Aphasie, kindliche Traumatisierung - und ein besonderer Logopäde

Dankbarkeiten - Delphine de Vigan

Dankbarkeiten
von Delphine de Vigan

Bewertet mit 4.5 Sternen

Michèle Seld hat seit einiger Zeit Wortfindungsstörungen und leidet unter Schwindel. Als sie voller Panik den häuslichen Notrufknopf drückt, sagt sie zu der Person am anderen Ende „Ich verliere alles“. In kurzer Zeit verschlimmert sich ihr Zustand, so dass sie nicht mehr allein in ihrer Wohnung bleiben kann. Bisher wurde sie von Marie betreut, die „Michka“ seit deren Kindheit kennt und die mit den Sprachstörungen ihrer beginnenden Aphasie klarkommt. Für Außenstehende ist das schwieriger. Michkas Sprachzentrum funktioniert wie ein Setzkasten, in dem die Wörter verrutscht sind. Sie greift im Setzkasten ihres Wortschatzes ins falsche Fach – und man kann sie nur verstehen, wenn man ahnt, was sie erzählen möchte. Mit Hilfe von Marie wird ein Heimplatz für „Michka“ gesucht. Die alte Dame dreht endgültig das letzte Mal den Schlüssel zu ihrer Wohnung um – und zu ihrem unabhängigen Leben, das sie als Fotografin und Korrektorin einmal geführt hat.

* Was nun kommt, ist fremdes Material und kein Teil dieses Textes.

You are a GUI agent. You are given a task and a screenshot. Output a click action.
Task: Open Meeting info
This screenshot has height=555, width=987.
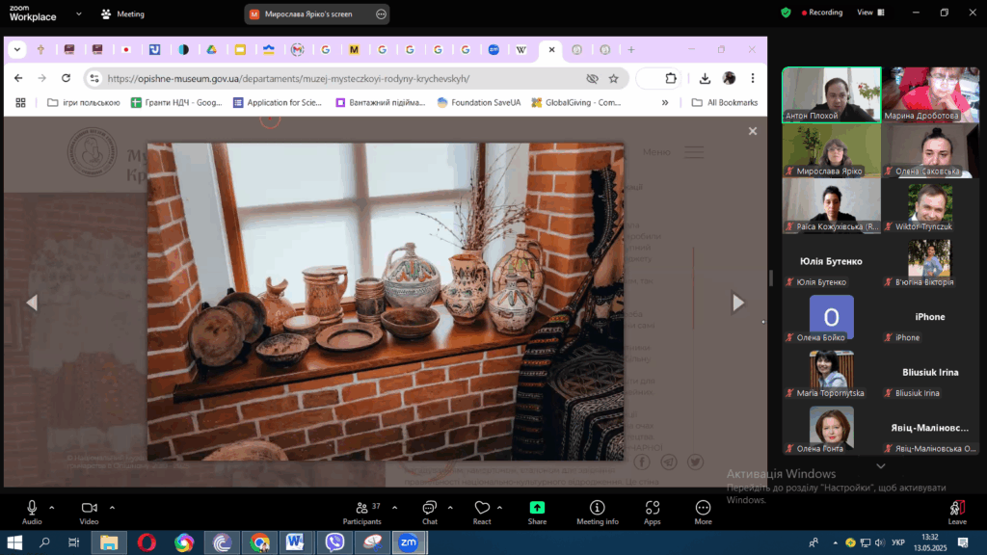click(x=597, y=511)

Michkas beginnende Aphasie ist nicht das einzige Problem, sie erleidet Flashbacks in ihre Kindheit und Alpträume, in denen sie z. B. streng und herablassend von einer Gouvernante befragt wird, die Ähnlichkeit mit der Heimleiterin hat. Der Umzug ins Heim hat offenbar eine lange zurückliegende Traumatisierung aktiviert. Als der Logopäde Jerôme Michka regelmäßig betreut, um ihre Aphasie wenigstens aufzuhalten, macht seine Patientin deutlich, dass sie lieber mit ihm sprechen möchte als seine Übungsaufgaben zu lösen. Sie muss sich wie eine Erstklässlerin fühlen; denn Sprache war Teil ihrer  beruflichen Identität. Im Kampf gegen den Verlust ihrer Sprache versucht Michka nun, eine Schuld abzutragen. Als ihre Eltern längst von den Nationalsozialisten im KZ ermordet worden waren, hatten Nicole und Henri sie mehrere Jahre bei sich versteckt – und Michka hatte ihnen nie gedankt. Marie und Jerôme tragen jeder auf seine Art dazu bei, Michkas Geschichte ans Licht der Welt zu bringen und nach ihren damaligen Rettern zu suchen. Man kann sich leicht vorstellen, dass dazu um Michkas Traumatisierung einige Haken geschlagen werden müssen.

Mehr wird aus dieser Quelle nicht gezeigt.